Go through the entries and set each one down exactly.

Stored records
• • •
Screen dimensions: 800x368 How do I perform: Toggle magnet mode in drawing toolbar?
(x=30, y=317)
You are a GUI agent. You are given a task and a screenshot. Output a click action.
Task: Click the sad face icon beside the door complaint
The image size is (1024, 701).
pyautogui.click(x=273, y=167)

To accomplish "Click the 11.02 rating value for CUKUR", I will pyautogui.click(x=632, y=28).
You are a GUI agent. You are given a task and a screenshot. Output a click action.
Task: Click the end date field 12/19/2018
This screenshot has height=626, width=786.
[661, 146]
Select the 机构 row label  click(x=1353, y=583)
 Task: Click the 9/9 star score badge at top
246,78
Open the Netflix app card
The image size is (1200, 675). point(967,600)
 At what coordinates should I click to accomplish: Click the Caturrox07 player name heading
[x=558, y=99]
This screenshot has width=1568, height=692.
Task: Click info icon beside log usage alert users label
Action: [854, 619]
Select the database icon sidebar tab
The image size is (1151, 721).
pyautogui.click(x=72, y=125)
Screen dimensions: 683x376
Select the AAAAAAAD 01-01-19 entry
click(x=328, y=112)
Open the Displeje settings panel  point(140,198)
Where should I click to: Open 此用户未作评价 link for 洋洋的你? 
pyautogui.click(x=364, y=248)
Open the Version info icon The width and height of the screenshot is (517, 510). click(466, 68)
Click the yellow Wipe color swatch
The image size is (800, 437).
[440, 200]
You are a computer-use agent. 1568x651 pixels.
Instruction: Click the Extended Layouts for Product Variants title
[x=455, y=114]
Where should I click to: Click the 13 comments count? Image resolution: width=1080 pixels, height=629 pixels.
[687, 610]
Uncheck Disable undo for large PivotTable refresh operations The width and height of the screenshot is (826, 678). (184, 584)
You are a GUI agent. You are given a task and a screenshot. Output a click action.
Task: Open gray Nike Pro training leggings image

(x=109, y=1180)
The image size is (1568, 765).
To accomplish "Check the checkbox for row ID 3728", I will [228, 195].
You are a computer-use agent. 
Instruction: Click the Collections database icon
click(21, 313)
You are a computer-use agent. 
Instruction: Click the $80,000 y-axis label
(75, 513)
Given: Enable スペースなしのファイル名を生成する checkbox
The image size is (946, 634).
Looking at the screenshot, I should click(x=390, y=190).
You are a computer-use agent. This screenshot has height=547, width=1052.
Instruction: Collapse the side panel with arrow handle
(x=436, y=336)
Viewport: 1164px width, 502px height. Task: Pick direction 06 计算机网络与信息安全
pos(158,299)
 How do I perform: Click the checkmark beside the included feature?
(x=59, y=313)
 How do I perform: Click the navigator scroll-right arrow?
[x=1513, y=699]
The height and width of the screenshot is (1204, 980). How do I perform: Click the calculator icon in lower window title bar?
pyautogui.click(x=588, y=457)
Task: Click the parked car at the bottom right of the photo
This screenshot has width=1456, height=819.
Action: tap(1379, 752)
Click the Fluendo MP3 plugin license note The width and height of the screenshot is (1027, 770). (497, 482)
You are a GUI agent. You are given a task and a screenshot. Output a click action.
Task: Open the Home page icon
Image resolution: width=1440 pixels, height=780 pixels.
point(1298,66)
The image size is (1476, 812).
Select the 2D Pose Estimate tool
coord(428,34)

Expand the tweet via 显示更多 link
• • •
Result of the exercise:
Screen dimensions: 800x368 How do I perform: Toggle magnet mode in drawing toolbar?
(x=30, y=317)
You are a GUI agent. You are given a task and a screenshot. Output a click action.
Task: Click the sad face icon beside the door complaint
The image size is (1024, 701).
pyautogui.click(x=273, y=167)

To accomplish "Click the 11.02 rating value for CUKUR", I will pyautogui.click(x=632, y=28).
You are a GUI agent. You are given a task and a screenshot. Output a click action.
Task: Click the end date field 12/19/2018
This screenshot has height=626, width=786.
[661, 146]
Select the 机构 row label  click(x=1353, y=583)
 Task: Click the 9/9 star score badge at top
246,78
Open the Netflix app card
The image size is (1200, 675). point(967,600)
 At what coordinates should I click to accomplish: Click the Caturrox07 player name heading
[x=558, y=99]
This screenshot has width=1568, height=692.
Task: Click info icon beside log usage alert users label
Action: [854, 619]
Select the database icon sidebar tab
The image size is (1151, 721).
pyautogui.click(x=72, y=125)
Screen dimensions: 683x376
Select the AAAAAAAD 01-01-19 entry
click(x=328, y=112)
Open the Displeje settings panel  point(140,198)
Where should I click to: Open 此用户未作评价 link for 洋洋的你? 
pyautogui.click(x=364, y=248)
Open the Version info icon The width and height of the screenshot is (517, 510). click(466, 68)
Click the yellow Wipe color swatch
The image size is (800, 437).
[440, 200]
You are a computer-use agent. 1568x651 pixels.
Instruction: Click the Extended Layouts for Product Variants title
[x=455, y=114]
Where should I click to: Click the 13 comments count? Image resolution: width=1080 pixels, height=629 pixels.
[687, 610]
Uncheck Disable undo for large PivotTable refresh operations The width and height of the screenshot is (826, 678). (184, 584)
You are a GUI agent. You are given a task and a screenshot. Output a click action.
Task: Open gray Nike Pro training leggings image

(x=109, y=1180)
The image size is (1568, 765).
To accomplish "Check the checkbox for row ID 3728", I will [228, 195].
You are a computer-use agent. 
Instruction: Click the Collections database icon
click(21, 313)
You are a computer-use agent. 
Instruction: Click the $80,000 y-axis label
(75, 513)
Given: Enable スペースなしのファイル名を生成する checkbox
The image size is (946, 634).
Looking at the screenshot, I should click(x=390, y=190).
You are a computer-use agent. This screenshot has height=547, width=1052.
Instruction: Collapse the side panel with arrow handle
(x=436, y=336)
Viewport: 1164px width, 502px height. Task: Pick direction 06 计算机网络与信息安全
pos(158,299)
 How do I perform: Click the checkmark beside the included feature?
(x=59, y=313)
 How do I perform: Click the navigator scroll-right arrow?
[x=1513, y=699]
The height and width of the screenshot is (1204, 980). How do I perform: Click the calculator icon in lower window title bar?
pyautogui.click(x=588, y=457)
Task: Click the parked car at the bottom right of the photo
This screenshot has width=1456, height=819.
Action: tap(1379, 752)
Click the Fluendo MP3 plugin license note The width and height of the screenshot is (1027, 770). (497, 482)
You are a GUI agent. You are given a task and a screenshot. Output a click action.
Task: Open the Home page icon
Image resolution: width=1440 pixels, height=780 pixels.
point(1298,66)
The image size is (1476, 812).
Select the 2D Pose Estimate tool
coord(428,34)

Expand the tweet via 显示更多 link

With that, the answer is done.